Drill accepts two formats for individual records:
The Mongo import format, a series of JSON object one after the other in a
file, whitespace is irrelevant, each one need not be followed by a newline
{"a" : 1, "b" : "hello" }
{"a": 5 : "b" : "guten tag" }
A JSON array of objects
[
{"a" : 1, "b" : "hello" },
{"a" : 2, "b", "guten tag"}
]
When you have a file like this you can read it using the FLATTEN
functionality of Drill to turn an array into a series of records.
https://drill.apache.org/docs/flatten/
select flatten(rides) as flat_rides from dfs.tmp.`rideDB.json`;
To work with the data further, you can put the flatten call in a subquery.

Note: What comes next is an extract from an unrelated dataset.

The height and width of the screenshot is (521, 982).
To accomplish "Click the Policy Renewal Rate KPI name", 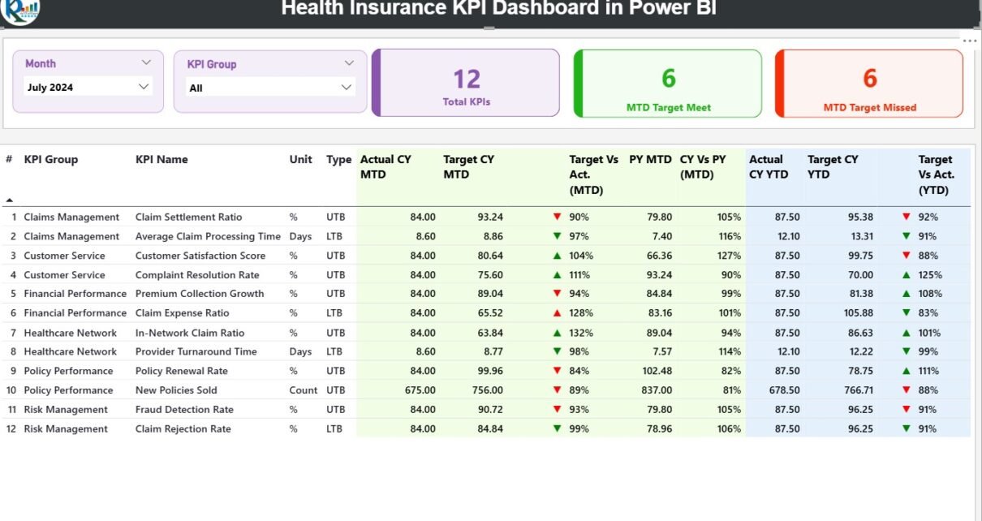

Here is how you can select the first element from each records list of
INTERVALS and select one of the nested fields inside of METRICS once the
data has been flattened.
To analyze the array, you could flatten again to get an exploded dataset
with one record per interval across all records
select t.flat_rides.INTERVALS[0], t.flat_rides.METRICS.skiba_wprime_low
from (select flatten(rides) as flat_rides from dfs.tmp.`rideDB.json`) as t;
Here you can see that individual columns can be selected next to the
flatten call, this will copy the data into each new record:
select flatten(t.flat_rides.INTERVALS) as flat_intervals,
t.flat_rides.METRICS.skiba_wprime_low from (select flatten(rides) as
flat_rides from dfs.tmp.`rideDB.json`) as t;
Happy Drilling!
On Sun, Jan 10, 2016 at 4:23 AM, Paolo Spanevello <[email protected]>
wrote:
> Hi all,
>
> i'm trying to query the file that you can find in attach with drill apache
> 1.4 . The result of this qurey is always 1 record.
>
> The query that i'm running is :
>
> SELECT t.rides.INTERVALS.METRICS FROM rideDB.json t
>
> If i run the similar query with the file donuts.json found on
> https://drill.apache.org/docs/sample-data-donuts/ the query runs properly.
>
> SELECT t.topping FROM donuts.json t
>
> Thanks in advance.
>
> Paolo
>